市本级承办门诊慢(特)病认定工作的首批定点医疗机构为:沧州市中心医院及南院区(二门诊)、沧州市人民医院、河北省沧州中西医结合医院及东院区(道东医院)、沧州市传染病医院、沧州市精神病医院。各县(市、区)医保管理部门在本辖区内至少选择一家二级及以上医疗机构,负责本辖区内参保患者门诊慢(特)病认定工作;各乡镇卫生院要纳入门诊慢(特)病认定机构范围,承担高血压、糖尿病等常见病种的认定工作,对不具备门诊慢(特)病认定能力的相关病种可由县(市、区)承办医疗机构进行认定。
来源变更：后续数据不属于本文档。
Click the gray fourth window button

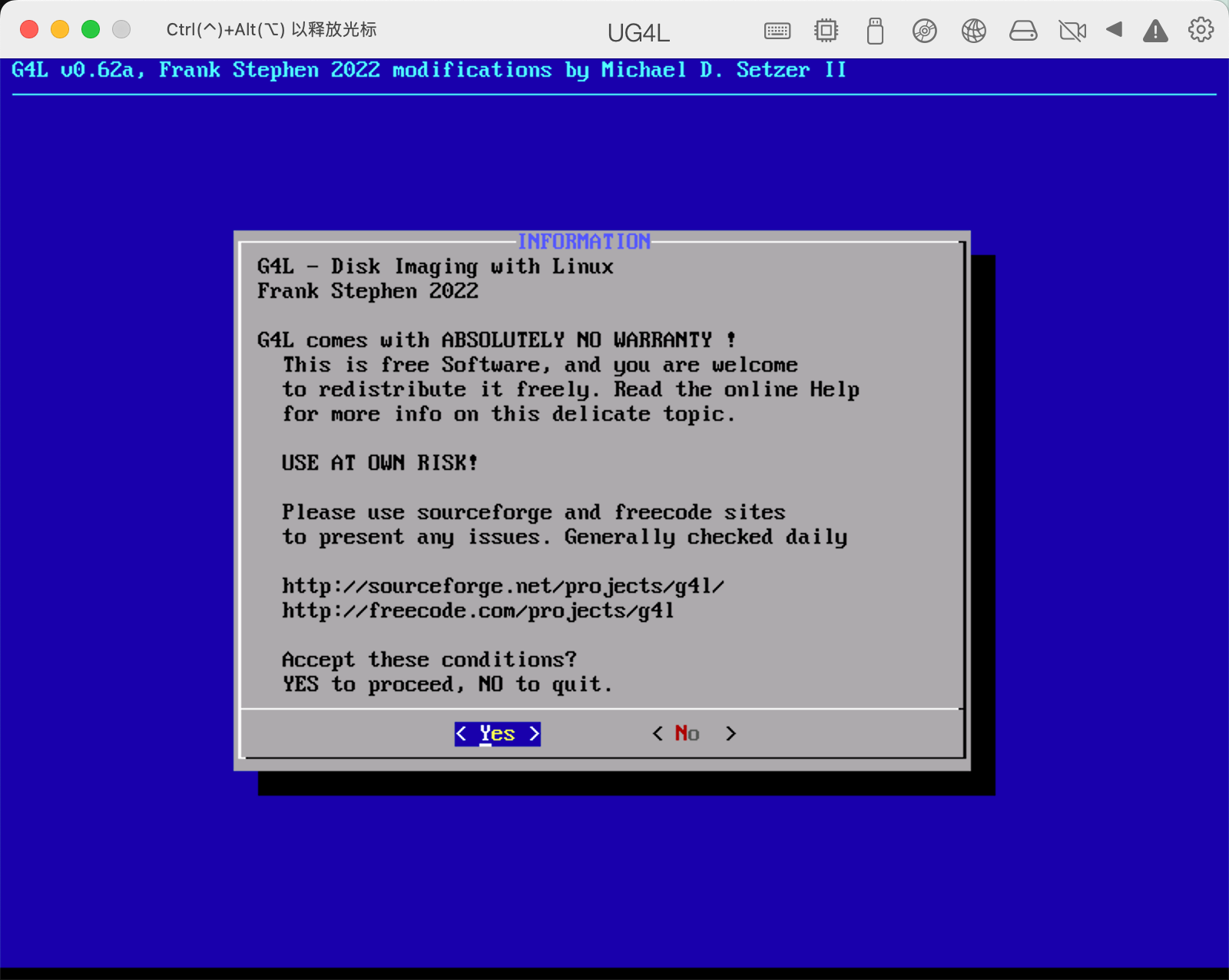(x=121, y=29)

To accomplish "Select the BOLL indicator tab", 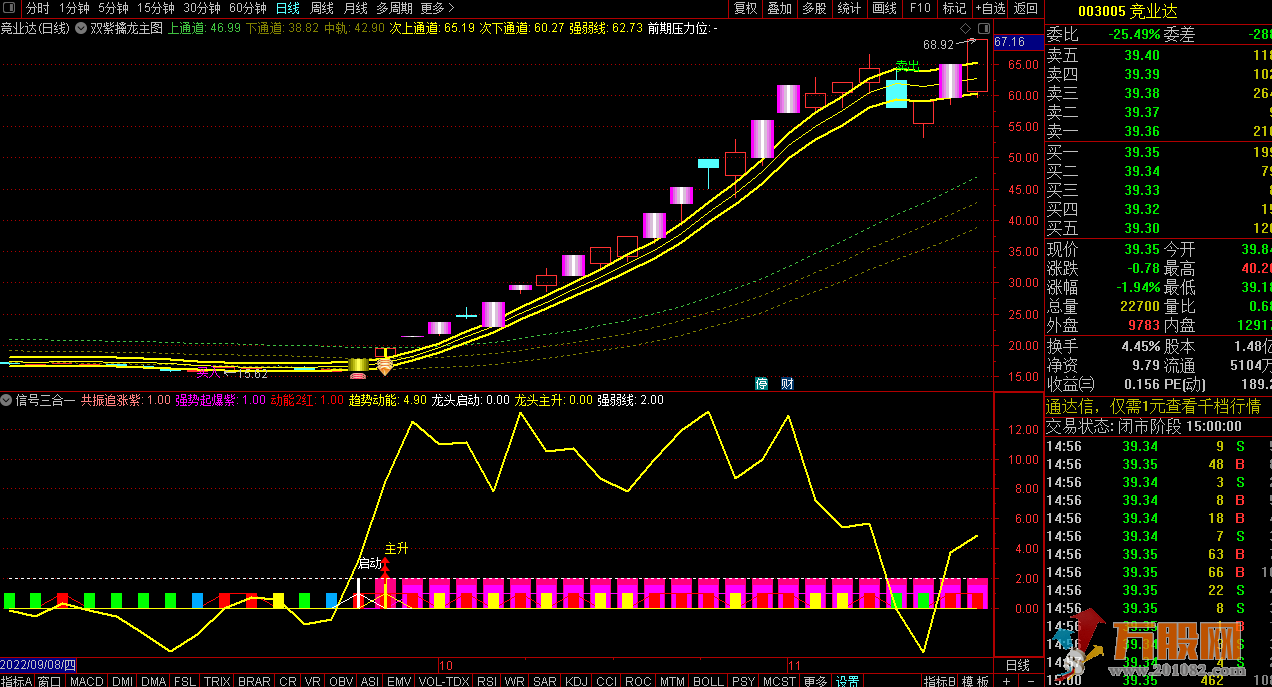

对精神障碍等特殊病种根据实际情况,可在县域内选择二级以下符合条件的专科医疗机构进行认定。

(二)认定医师。认定医师应当为目前从事临床一线工作,具有医保医师处方权及较强的理论和业务水平,熟悉医疗保险门诊慢(特)病相关政策。初审医师应具备中级专业技术职称,复审医师应具备副高级及以上专业技术职称。认定医师由市、县级医保管理部门结合工作需要在门诊慢(特)病承办医疗机构中确定。

五、有关要求

(一)坚持“放”“管”结合。实施门诊慢(特)病申报认定新模式后,各级医保管理部门要加大对门诊慢(特)病认定工作的监督管理,定期对门诊慢(特)病认定运行情况进行分析评估,充分利用信息系统大数据统计分析功能,屏蔽患者姓名、认定机构后定期聘请临床专家进行“背靠背”的盲检,保证分析评估的公正性和权威性,每季度不少于一次;完善认定医疗机构及认定医师准入退出机制,将门诊慢(特)病认定工作纳入医疗机构考核管理和医师考核管理;通过抽查、检查、明察暗访等方式对门诊慢(特)病申请受理、资料审核、资格认定等情况全程监控,及时通报门诊慢(特)病认定有关情况,有效遏制违规问题发生。

(二)健全制度机制。一是各定点医疗机构要加强组织领导,建立和强化“一把手负总责,分管领导亲自抓,牵头处室具体抓,多级联动,层层抓落实”的责任体系。二是强化服务管理,制定行之有效的管理制度和工作程序,严格按时审核病历等相关资料,严格执行病种认定标准,确保认定的门诊慢(特)病准确无误。三是认定医师应每天登陆认定系统,及时查看并受理门诊慢(特)病申报资料,为门诊慢(特)病患者提供优质、高效的服务。

(三)严惩违规行为。一是对参保人员伪造虚假医疗资料和证明,骗取门诊慢(特)病待遇的,一经查实,取消待遇资格,且两年内不得重新申请。二是将定点医疗机构门诊慢(特)病认定工作纳入定点医疗机构考核管理,在门诊慢(特)病认定过程中,违规操作的,暂停或取消该定点医疗机构门诊慢(特)病认定资格。三是将医师门诊慢(特)病认定工作纳入医师考核管理,未严格执行门诊慢(特)病认定程序、标准或存在徇私舞弊、伪造病历等把不符合标准的参保人认定为门诊慢(特)病患者的,暂停违规医师医保处方权3-6个月,严重者暂停1-5年;造成医保基金损失的,追回医保基金,情节严重的移交司法机关依法追究刑事责任。